The Guardian had already gone to print on Monday evening when the injunction was requested, with the editor excusing his actions as “the kind of risk [they] normally take.”

So what power exactly does the UK media hold over politicians? If both the BBC and the Guardian can circumvent injunctions instigated for ‘political’ reasons by the country’s highest ranking lawyer, then what does this say for reporting of political facts today?

It’s true that the media can have a negative impact on legal cases. Just look at the Hutton Inquiry of 2004, in which the BBC’s news department was heavily criticised for its role in reporting on the controversial government dossier that made the case for invasion of Iraq.

Since then there have been stricter controls in place to prevent the same happening again. But this event also caused massive distrust in the government, which has meant the public has come to rely on the media, as highlighted in recent months.

The cash for honours affair is just another in a long line of scandals for the Labour government which have undermined its authority. If then the media is relied upon instead, should it be censored in the way it was a few weeks ago?

The injunction itself has raised questions concerning the role of the Attorney General. The position is appointed by the Prime Minister, which of course runs the risk of political bias.

Yet journalistic freedom still prevailed with the fall of the injunctions, perhaps signalling a victory for media power.

Current affairs today are widely consumed through a variety of mediums, not simply newspapers and television as it was ten years ago. News websites and 24-hour TV channels are some of the most popular means of keeping up-to-date, fuelling the need for ‘news on demand’.

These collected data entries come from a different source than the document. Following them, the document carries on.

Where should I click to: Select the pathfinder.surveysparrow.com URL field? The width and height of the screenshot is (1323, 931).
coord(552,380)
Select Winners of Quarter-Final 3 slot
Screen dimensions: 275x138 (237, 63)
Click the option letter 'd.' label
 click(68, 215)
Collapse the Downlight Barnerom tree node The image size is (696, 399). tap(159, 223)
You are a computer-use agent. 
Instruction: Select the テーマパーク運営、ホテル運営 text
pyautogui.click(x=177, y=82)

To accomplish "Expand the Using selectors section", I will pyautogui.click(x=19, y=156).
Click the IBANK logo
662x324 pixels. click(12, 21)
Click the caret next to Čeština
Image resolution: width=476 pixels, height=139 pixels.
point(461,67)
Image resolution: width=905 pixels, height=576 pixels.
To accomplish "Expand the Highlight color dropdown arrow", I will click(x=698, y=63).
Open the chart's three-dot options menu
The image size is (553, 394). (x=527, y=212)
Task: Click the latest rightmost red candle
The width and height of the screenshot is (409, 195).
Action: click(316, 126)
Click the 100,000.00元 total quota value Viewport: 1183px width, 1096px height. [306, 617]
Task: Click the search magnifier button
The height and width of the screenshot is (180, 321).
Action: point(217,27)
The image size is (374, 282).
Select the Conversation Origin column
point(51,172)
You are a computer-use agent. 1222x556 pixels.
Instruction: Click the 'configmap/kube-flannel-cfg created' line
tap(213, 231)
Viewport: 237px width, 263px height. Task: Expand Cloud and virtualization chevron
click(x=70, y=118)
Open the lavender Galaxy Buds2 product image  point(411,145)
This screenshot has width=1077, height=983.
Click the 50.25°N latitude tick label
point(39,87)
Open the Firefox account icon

An investigative report such as the BBC’s may not have raised such a commotion in a less current affairs-based culture. There are growing concerns that the public demand for such reporting could further encourage irresponsible journalism.

The question is whether the public themselves are able to judge what should and should not be aired, and at what point journalists should begin to exercise restraint.

The relationship between politics and the media has, of course, always been a tenuous one. Politicians are always wary of journalists and vice versa, and a delicate friendship exists between the two groups, based on the politicians’ need to keep journalists on side and the journalists’ ability to make or break careers.

Freedom of the press is integral to democracy in this country, and attempts at censorship such as those against the BBC and the Guardian are direct threats to this. But we need to ask ourselves how much we want or even need to know about government affairs.

If the knowledge contained in certain reports is such that the effectiveness of our police and government is threatened by releasing them, then maybe censorship is the best option.